Quant aux murs toujours plus hauts qui entourent les maisons de mon perchoir actuel dans le sud de la France, ils me semblent être un changement de paradigme inquiétant. Alors qu’autrefois nous nous contentions de savoir où se trouvait la frontière entre nous et nos voisins pour pouvoir décider où planter un buisson pour avoir un peu d’intimité et d’ombre, maintenant nous voulons (soi-disant) sécuriser notre propriété et bloquer toute odeur de voisinage. Dans la demi-douzaine d’appartements et de maisons au rez-de-chaussée où j’ai vécu, j’ai eu des clôtures hautes, des clôtures basses et aucune clôture. Bien qu’il y ait clairement des moments et des endroits où les barrières à la vie privée sont importantes, dans d’autres situations, l’absence de clôture a permis la joie et la communauté sous forme de jardinage partagé et de repas-partage d’été. 

Le conseil municipal de Thierry Arnaud pourrait, en fait, mettre en place des mesures pour limiter la hauteur des murs de béton ou de pierre au lieu de buissons, d’arbres ou de murets — mais de telles politiques ne survivraient que si ses voisins voyaient l’avantage de cet espace ouvert.

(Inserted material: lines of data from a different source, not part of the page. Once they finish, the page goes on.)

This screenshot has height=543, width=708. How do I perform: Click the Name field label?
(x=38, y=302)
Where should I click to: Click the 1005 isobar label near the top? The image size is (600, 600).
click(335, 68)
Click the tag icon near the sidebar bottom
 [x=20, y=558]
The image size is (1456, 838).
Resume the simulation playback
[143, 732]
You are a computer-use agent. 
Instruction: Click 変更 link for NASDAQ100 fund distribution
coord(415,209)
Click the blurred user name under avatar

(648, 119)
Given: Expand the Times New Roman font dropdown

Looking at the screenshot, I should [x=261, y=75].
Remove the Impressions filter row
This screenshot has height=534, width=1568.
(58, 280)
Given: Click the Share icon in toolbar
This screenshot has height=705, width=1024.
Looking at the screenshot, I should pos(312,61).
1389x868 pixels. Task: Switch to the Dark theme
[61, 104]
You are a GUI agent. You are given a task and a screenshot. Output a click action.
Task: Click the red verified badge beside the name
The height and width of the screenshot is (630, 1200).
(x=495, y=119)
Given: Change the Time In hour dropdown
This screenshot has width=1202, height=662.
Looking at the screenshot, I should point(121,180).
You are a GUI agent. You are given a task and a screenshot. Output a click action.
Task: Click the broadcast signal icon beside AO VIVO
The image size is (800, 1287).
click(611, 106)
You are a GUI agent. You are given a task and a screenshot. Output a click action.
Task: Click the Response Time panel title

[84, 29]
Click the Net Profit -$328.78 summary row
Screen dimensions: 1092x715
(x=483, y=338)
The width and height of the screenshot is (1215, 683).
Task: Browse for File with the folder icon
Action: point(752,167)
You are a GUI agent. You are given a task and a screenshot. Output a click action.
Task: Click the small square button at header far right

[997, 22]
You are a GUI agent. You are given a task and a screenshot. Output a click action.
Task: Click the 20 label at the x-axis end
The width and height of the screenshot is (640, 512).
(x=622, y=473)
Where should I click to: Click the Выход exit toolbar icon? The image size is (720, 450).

Le poème de Robert Frost, Mending Walls, est à l’origine de l’axiome très utilisé selon lequel « de bonnes clôtures font de bons voisins », mais en fait, M. Frost se demande si les murs et les clôtures sont nécessairement bons pour les voisins et, dit-il: Il y a quelque chose qui n’aime pas les murs / Qui veut les faire tomber. Gladwell termine son podcast en se demandant si les bonnes clôtures font de bons voisins ou si elles ne font que perturber les comportements normaux… J’irais plus loin et demanderais si les murs et les clôtures font de bons voisins ou s’ils créent tout aussi souvent des divisions sociales et des dommages écologiques.